Тут рассказывался случай, и в самом деле имевший место один раз в жизни, но поданный с таким видом, как будто это обычная картина. Я и в самом деле однажды читал книгу, а именно «Детство» Горького, и вдруг погас свет, что было в те годы обычным явлением. Дело происходило у тетушки на кухне.
Пока все ожидали, не зажжется ли свет, или готовили керосиновую лампу, я прилег на пол тетушкиной кухни и стал читать при свете, льющемся из экрана керосинки.
Свет, конечно, слабый, но по-своему очень уютный и приятный. Читал я так, наверное, с полчаса, не подозревая, что вокруг меня и этой закоптелой керосинки уже слегка миражирует контур легенды о маленьком мученике ученья. К сожаленью, в последующие годы, да и до сих пор горячка чтения сменяется долгими промежутками равнодушия к книге.
…Почти каждый раз, когда мы шли с тетушкой в кино, она по дороге заходила на работу к своему мужу дяде Мише.
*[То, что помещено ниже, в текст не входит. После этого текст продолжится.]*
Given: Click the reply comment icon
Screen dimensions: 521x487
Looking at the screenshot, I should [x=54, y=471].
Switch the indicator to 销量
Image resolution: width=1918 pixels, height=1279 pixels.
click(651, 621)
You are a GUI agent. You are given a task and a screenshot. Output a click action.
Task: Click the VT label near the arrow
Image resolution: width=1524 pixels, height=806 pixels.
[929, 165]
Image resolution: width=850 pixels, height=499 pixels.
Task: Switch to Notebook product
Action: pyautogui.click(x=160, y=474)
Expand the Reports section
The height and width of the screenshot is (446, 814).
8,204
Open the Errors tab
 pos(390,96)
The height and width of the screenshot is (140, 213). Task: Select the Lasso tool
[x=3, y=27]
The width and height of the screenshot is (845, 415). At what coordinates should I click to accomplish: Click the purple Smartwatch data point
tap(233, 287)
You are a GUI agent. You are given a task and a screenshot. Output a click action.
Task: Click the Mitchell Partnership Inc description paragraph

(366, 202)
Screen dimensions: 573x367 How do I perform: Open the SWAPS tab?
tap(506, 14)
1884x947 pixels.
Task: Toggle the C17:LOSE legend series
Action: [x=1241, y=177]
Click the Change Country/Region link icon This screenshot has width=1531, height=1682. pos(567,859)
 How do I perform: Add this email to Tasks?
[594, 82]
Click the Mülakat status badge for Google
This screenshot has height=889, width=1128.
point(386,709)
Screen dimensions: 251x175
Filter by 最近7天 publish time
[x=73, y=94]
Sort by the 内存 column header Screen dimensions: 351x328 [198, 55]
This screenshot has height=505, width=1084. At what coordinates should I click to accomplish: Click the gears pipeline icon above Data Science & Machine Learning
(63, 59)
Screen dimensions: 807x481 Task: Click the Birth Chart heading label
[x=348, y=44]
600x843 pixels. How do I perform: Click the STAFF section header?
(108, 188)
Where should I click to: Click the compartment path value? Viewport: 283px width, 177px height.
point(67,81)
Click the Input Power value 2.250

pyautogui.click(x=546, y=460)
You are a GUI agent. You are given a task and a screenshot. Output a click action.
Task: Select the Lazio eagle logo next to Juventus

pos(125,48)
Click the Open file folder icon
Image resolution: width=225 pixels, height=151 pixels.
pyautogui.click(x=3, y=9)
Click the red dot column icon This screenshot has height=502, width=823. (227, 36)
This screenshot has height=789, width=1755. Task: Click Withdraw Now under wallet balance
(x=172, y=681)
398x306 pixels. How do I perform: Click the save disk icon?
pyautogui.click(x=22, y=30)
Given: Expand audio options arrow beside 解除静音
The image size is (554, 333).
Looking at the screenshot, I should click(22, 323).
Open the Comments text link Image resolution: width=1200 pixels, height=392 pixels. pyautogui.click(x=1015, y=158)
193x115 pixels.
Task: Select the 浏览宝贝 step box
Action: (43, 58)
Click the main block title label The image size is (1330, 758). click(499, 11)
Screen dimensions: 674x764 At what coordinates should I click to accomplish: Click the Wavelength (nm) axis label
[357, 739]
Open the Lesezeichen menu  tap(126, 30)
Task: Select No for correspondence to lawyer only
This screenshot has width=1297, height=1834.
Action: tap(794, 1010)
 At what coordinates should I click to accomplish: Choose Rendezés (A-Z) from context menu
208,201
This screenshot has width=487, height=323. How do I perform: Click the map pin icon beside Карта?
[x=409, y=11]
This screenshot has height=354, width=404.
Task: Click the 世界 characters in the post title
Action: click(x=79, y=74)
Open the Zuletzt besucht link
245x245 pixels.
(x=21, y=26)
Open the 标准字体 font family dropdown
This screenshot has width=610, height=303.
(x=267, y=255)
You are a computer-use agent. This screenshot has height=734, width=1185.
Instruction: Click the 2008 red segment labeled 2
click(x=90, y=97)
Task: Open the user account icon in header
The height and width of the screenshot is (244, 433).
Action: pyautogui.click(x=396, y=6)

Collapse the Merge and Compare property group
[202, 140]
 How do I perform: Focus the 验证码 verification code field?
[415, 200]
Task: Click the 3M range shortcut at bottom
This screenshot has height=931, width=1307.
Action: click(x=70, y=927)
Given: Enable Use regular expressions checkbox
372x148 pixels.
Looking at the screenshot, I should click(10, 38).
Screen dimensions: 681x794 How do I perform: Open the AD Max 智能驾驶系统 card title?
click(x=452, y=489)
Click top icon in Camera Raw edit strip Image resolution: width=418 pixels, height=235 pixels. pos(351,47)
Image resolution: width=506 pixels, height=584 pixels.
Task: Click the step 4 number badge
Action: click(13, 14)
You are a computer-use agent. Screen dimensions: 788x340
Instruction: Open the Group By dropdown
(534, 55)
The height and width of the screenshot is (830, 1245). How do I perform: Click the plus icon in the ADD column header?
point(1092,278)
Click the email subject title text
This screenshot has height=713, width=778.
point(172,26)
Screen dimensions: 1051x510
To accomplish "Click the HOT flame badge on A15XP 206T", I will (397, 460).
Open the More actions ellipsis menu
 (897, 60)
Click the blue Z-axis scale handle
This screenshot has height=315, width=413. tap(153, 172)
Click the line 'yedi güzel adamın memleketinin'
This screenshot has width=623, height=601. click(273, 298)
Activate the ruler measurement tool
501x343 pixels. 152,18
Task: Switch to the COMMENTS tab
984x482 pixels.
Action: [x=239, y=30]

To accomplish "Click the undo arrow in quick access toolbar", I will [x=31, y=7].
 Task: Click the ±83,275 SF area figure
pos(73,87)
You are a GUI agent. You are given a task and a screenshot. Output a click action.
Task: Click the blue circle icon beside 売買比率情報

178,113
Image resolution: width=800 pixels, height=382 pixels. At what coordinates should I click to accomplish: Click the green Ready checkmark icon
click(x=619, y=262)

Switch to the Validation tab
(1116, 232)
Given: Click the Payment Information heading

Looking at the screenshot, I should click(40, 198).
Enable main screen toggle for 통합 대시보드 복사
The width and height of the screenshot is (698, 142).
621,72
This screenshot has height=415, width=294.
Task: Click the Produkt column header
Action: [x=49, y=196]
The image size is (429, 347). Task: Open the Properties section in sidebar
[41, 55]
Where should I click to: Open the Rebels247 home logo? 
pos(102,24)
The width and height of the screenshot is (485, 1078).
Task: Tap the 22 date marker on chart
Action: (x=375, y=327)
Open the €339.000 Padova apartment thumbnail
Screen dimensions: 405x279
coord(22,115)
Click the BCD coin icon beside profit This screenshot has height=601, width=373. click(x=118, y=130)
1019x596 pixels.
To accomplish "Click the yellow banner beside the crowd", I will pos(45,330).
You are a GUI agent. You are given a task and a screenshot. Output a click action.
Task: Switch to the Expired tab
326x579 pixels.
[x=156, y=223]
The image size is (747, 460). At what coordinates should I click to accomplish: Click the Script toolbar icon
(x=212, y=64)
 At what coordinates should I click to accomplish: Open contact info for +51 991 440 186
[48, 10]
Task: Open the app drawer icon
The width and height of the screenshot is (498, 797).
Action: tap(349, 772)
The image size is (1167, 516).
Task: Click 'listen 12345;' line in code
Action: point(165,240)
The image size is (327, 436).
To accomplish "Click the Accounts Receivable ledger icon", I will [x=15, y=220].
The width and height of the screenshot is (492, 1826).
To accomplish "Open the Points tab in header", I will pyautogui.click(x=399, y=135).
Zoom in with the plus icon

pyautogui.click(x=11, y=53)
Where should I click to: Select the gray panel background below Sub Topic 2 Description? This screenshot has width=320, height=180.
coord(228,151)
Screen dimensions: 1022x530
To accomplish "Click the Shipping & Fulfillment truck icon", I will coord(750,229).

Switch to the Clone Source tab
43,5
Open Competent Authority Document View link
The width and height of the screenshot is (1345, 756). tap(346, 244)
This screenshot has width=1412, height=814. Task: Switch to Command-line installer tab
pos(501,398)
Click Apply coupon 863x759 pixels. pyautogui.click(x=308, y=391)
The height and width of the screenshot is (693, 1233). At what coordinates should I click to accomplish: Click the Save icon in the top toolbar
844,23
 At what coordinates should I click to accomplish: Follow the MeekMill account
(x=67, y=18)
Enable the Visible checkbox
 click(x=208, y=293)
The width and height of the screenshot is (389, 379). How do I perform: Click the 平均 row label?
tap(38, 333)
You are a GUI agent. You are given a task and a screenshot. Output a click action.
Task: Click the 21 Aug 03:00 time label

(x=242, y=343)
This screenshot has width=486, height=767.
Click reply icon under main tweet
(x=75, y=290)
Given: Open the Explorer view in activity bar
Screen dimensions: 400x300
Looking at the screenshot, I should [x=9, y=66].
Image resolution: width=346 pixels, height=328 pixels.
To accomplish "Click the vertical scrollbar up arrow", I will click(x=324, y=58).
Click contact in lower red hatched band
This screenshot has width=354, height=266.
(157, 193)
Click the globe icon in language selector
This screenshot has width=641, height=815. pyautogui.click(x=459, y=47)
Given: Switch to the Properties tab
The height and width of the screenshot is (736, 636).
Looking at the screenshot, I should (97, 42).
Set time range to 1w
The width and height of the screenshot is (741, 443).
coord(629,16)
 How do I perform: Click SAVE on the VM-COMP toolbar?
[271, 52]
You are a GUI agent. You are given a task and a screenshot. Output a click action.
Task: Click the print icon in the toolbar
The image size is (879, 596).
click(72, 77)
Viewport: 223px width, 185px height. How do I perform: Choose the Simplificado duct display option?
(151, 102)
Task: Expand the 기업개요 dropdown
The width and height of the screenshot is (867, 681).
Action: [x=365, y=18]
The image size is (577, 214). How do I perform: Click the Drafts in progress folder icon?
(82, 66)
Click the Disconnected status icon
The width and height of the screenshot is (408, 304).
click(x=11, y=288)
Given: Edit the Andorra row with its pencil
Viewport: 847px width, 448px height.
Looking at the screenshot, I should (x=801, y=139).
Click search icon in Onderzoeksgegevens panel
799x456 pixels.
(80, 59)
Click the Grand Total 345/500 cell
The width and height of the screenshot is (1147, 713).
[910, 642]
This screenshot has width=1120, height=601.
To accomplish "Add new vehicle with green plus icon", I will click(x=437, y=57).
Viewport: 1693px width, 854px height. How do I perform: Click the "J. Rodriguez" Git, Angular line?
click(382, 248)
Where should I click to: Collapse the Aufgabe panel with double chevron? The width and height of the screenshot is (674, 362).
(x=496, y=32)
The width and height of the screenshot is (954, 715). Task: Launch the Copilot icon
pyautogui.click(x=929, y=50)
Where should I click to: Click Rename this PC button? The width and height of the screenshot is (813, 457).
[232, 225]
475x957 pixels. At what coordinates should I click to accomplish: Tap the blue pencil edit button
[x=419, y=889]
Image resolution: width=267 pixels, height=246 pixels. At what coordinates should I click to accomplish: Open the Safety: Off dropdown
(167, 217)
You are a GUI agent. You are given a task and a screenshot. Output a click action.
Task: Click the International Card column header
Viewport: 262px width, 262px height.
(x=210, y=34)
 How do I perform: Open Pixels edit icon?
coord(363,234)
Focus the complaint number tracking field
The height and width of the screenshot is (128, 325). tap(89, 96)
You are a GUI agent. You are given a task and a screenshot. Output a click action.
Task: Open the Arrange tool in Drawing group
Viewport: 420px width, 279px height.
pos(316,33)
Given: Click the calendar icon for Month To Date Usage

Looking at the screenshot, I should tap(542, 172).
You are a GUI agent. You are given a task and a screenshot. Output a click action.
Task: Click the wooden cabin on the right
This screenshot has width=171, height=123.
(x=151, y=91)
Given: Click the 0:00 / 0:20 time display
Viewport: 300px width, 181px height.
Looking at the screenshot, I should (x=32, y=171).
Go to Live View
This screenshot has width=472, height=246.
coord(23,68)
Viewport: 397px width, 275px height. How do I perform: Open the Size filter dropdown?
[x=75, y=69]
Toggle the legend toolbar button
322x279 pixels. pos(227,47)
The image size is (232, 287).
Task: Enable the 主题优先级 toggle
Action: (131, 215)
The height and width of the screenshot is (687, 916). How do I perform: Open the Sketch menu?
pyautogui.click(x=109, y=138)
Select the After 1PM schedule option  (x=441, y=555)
Она заходила в магазин с тем, чтобы забрать его с собою, но это редко удавалось, потому что дядя бывал занят, и тетушка некоторое время нудно упрекала его в загубленной молодости, а он сидел над грудой накладных, щелкал счетами и что-то молча записывал.
Мне как-то неприятно было слушать эти упреки, как-то неловко было оттого, что не тот, кто работает, упрекает того, кто развлекается, а тот, кто развлекается, наскакивает на того, кто работает.
Обычно мы уходили вдвоем, и тетушка торопилась, как бы стараясь наверстать упущенное за время загубленной молодости, потом успокаивалась и примерно через квартал каблуки ее от быстрой сердитой дроби переходили на веселый легкий перестук. Иногда мне кажется, что она этими бесконечными упреками освобождала душу от небольших угрызений совести за наше кинообжорство.
– Ах, так! – как бы говорила она себе после этих попреков. – Вы с нами не желаете пойти погулять! Так мы в таком случае не будем вылезать из кино!
Дядя очень добросовестно относился к своим обязанностям директора гастронома. У нас в доме до сих пор сохранился огромный снимок, где он стоит в окружении своих продавцов под переходящим знаменем торга, которое он держал в течение нескольких лет, покамест во время войны его не забрали в армию. Даже на этом снимке его могучая фигура и сильное, правильное лицо не могут скрыть тайной унылости, которая, видимо, стала к этому времени хроническим состоянием его души. И как бы в противовес дяде один из продавцов на этом снимке, а именно дядя Раф, так и лучится жульническим весельем. Тетушка с большой симпатией относилась к этому продавцу, отчасти потому, что у него был веселый, легкий характер, отчасти потому, что он снабжал тетушку не вполне оплаченными покупками.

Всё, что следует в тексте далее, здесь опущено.